Os homens têm de levantar das cadeiras e dar lugar para que as mulheres assentem nessas cadeiras. Na OAB a gente fez isso. Metade da composição da diretoria da OAB, do conselho federal, dos conselhos seccionais, das subseções, é de cada gênero. Homens e mulheres estão em pé de igualdade na estrutura do nosso sistema. Ainda assim, dos 27 presidentes de seccionais, hoje 22 são homens e apenas 5 mulheres. Ontem participei do colégio de vice-presidentes, em que essa lógica se inverte, e eu disse que espero que, num curto espaço de tempo, aquele colégio de vice-presidentes, que tinha maioria de advogadas, seja o colégio de presidentes e que as mulheres ocupem esse espaço. Eu tenho certeza que a contribuição das advogadas vai revolucionar a nossa entidade de classe e que a palavra chave é respeito.
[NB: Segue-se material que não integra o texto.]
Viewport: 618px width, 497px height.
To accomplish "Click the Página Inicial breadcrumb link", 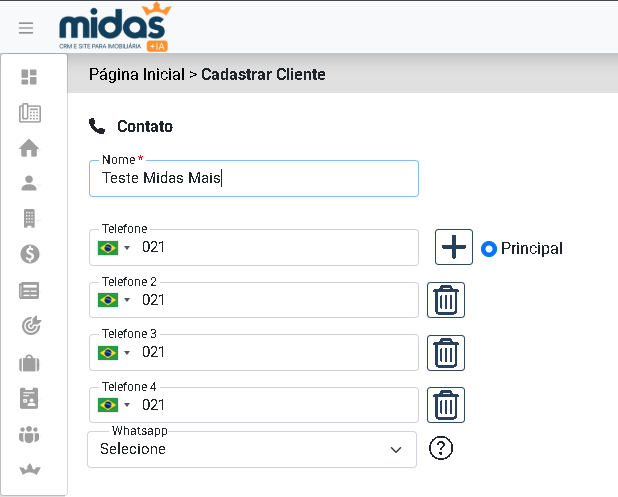I will (x=137, y=74).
Por isso, na OAB, repudiamos o assédio moral, o assédio sexual e qualquer forma de preconceito. A gente tem de entender a realidade das dificuldades enfrentadas pelas mulheres, pela advocacia negra, pela jovem advocacia, pelo advogado sênior e viabilizar que cada um deles tenha igualdade de oportunidades e que a voz de cada um deles seja também ouvida.

9) Qual o sentimento de ter seu avô, Jair Leonardo Lopes, morto em 2016 e presidente da seccional mineira da OAB entre 1987 e 1990, homenageado como patrono local da advocacia?

Quando eu cheguei aqui, no domingo antes da conferência ser aberta, e vi toda essa estrutura montada, vi a projeção do rosto dele no painel e lembrei que, em 1990, ele fez esse evento, achei que eu não ia conseguir nem fazer o discurso na abertura.  Quando eu vi a grandiosidade desse evento e lembrei dele, me emocionei. E cada vez que me lembro, como agora, eu me emociono. Fiquei muito feliz, muito honrado e ele me iluminou lá de cima para eu conseguir fazer o discurso e para as coisas correrem bem.

10) Quais são as lições desta 24ª Conferência Nacional da Advocacia Brasileira, que foi considerada o maior evento jurídico do mundo pelo Guinness?

Saímos dessa conferência com a advocacia fortalecida, com o sentimento de pertencimento do advogado em relação à OAB renovado, com a entidade se reconectando com a advocacia, e com a força da nossa voz sendo ouvida no Brasil inteiro. Nós somos a voz da cidadania e essa voz agora vai ser ouvida e respeitada. A conferência traz isso de forma muito intensa e a advocacia do Brasil inteiro, mesmo quem não estava aqui, acompanhou a conferência por meio das redes sociais, da repercussão na mídia. Toda a advocacia saiu mais unida e imbuída do espírito de que nós somos indispensáveis, não só para administração da justiça, mas também para a pacificação social. E que essa voz vai ser sempre ouvida, porque nós somos essa voz.